Mutant IDH1 Enhances Temozolomide Sensitivity via Regulation of the ATM/CHK2 Pathway in Glioma

Author: Lin LIN ¹ ; Jinquan CAI ; Zixiao TAN ; Xiangqi MENG ; Ruiyan LI ; Yang LI ; Chuanlu JIANG
Author Information

1. Department of Neurosurgery, Second Affiliated Hospital of Harbin Medical University, Harbin, China
Publication Type:Original Article
From:Cancer Research and Treatment 2021;53(2):367-377
CountryRepublic of Korea
Language:English
Abstract: Purpose:Isocitrate dehydrogenase 1 (IDH1) mutations are the most common genetic abnormalities in low-grade gliomas and secondary glioblastomas. Glioma patients with these mutations had better clinical outcomes. However, the effect of IDH1 mutation on drug sensitivity is still under debate.
Materials and Methods:IDH1-R132H mutant cells were established by lentivirus. IDH1-R132H protein expression was confirmed by western blot. The expression of ataxia telangiectasia mutated (ATM) signaling pathway and apoptosis-related proteins were detected by immunofluorescence and western blot. Temozolomide (TMZ) induced cell apoptosis was detected by flow cytometry. Tumor cell proliferation was detected by Cell Counting Kit-8. In vivo nude mice were used to confirm the in vitro roles of IDH1 mutation.

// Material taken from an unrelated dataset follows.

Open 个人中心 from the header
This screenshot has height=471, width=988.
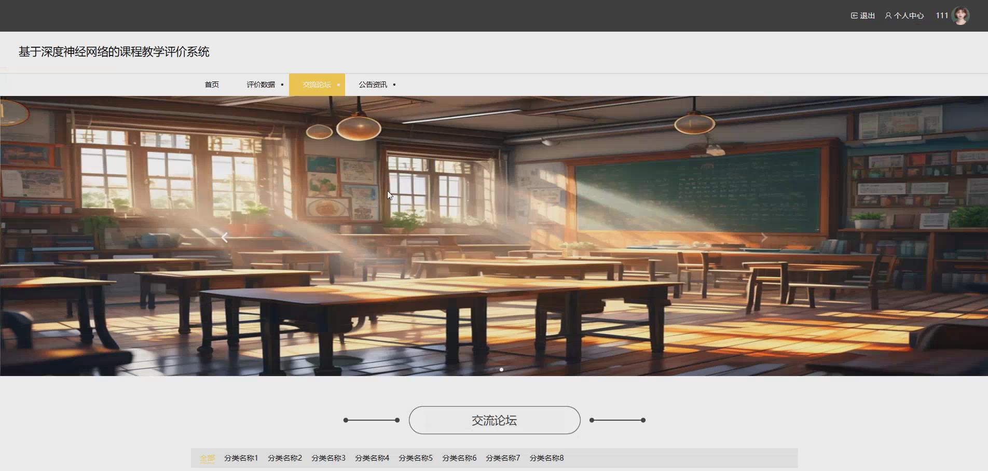[908, 16]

Results:We established glioma cell lines that expressed IDH1-R132H mutation stably. We found that TMZ inhibited glioma cells proliferation more significantly in IDH1 mutant cells compared to wild type. The IC50 of TMZ in IDH1-R132H mutant group was less than half that of wild-type group (p < 0.01). TMZ significantly induced more DNA damage (quantification of γH2AX expression in IDH1 mutation vs. wild type, p < 0.05) and apoptosis (quantification of AnnexinV+propidium iodide–cells in IDH1 mutation versus wild type, p < 0.01) in IDH1 mutant gliomas compared to wild-type gliomas. The ATM-associated DNA repair signal was impaired in IDH1 mutant cells. Inhibiting the ATM/checkpoint kinase 2DNA repair pathway further sensitized IDH1 mutant glioma cells to chemotherapy. We found that IDH1 mutation significantly inhibited tumor growth in vivo (the tumor size was analyzed statistically, p < 0.05). Moreover, we confirmed that gliomas with IDH1 mutation were more sensitive to TMZ in vivo compared to wild type significantly and the results were consistent with the in vitro experiment.
Conclusion:These results provide evidence that combination of TMZ and ATM inhibitor enhances the antitumor effect in IDH1 mutant gliomas.